10. The system of claim 9 wherein the processor utilizes a heatmap of the feature set and a heatmap of the prediction set to map the prediction set against the feature set.

11. The system of claim 9 wherein the shallow learning system comprises a single-layer predictor.

12. The system of claim 11 wherein the single-layer predictor is a machine learning model.

13. The system of claim 9 wherein the deep learning system comprises a multi-layer predictor.

14. The system of claim 13 wherein the multi-layer predictor is a neural network.

15. A system for generating explainable artificial-intelligence, the system comprising:

a shallow learning system operable to:

receive a data set; and

process the data set into a feature set;

a deep learning system operable to:

receive the data set;

process the data set into raw data; and

create, from the raw data, a prediction set with multiple layers;

a processor operable to:

map a selected layer from the prediction set against the feature set; and

based on the map:

identify to what extent each feature, included in the feature set, contributed to a final prediction from the prediction set; and

generate an explanation of the predictive behavior of the deep learning system.
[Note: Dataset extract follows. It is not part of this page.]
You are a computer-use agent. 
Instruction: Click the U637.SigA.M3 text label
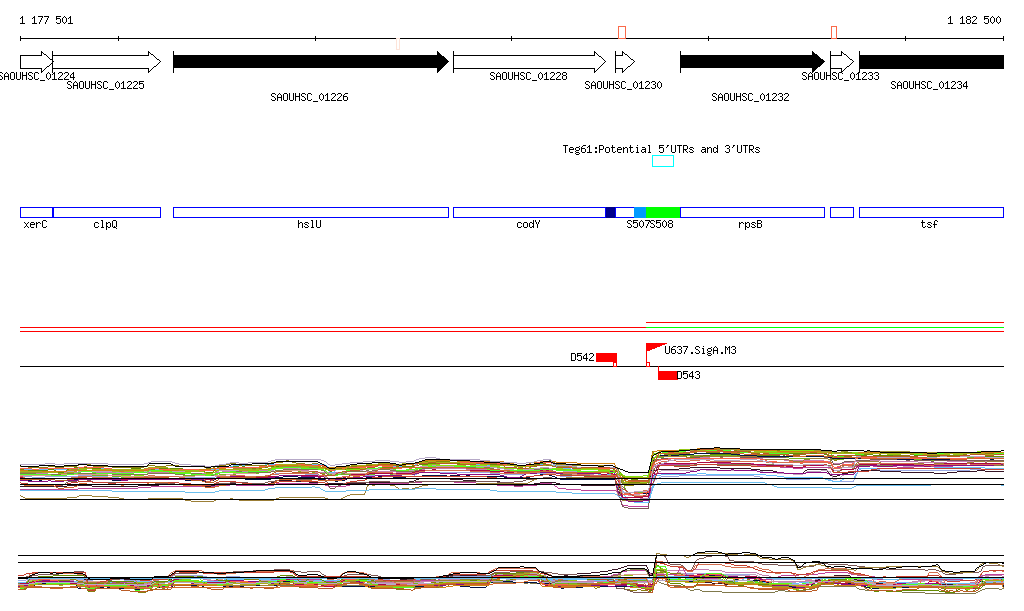(701, 351)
16. The system of claim 15 wherein the processor utilizes a heatmap of the feature set and a heatmap of the prediction set to map the prediction set against the feature set.

17. The system of claim 15 wherein the shallow learning system comprises a single-layer predictor.

18. The system of claim 17 wherein the single-layer predictor is a machine learning model.

19. The system of claim 15 wherein the deep learning system comprises a multi-layer predictor.

20. The system of claim 19 wherein the multi-layer predictor is a neural network.

21. The system of claim 15 wherein the explanation is formatted in natural language.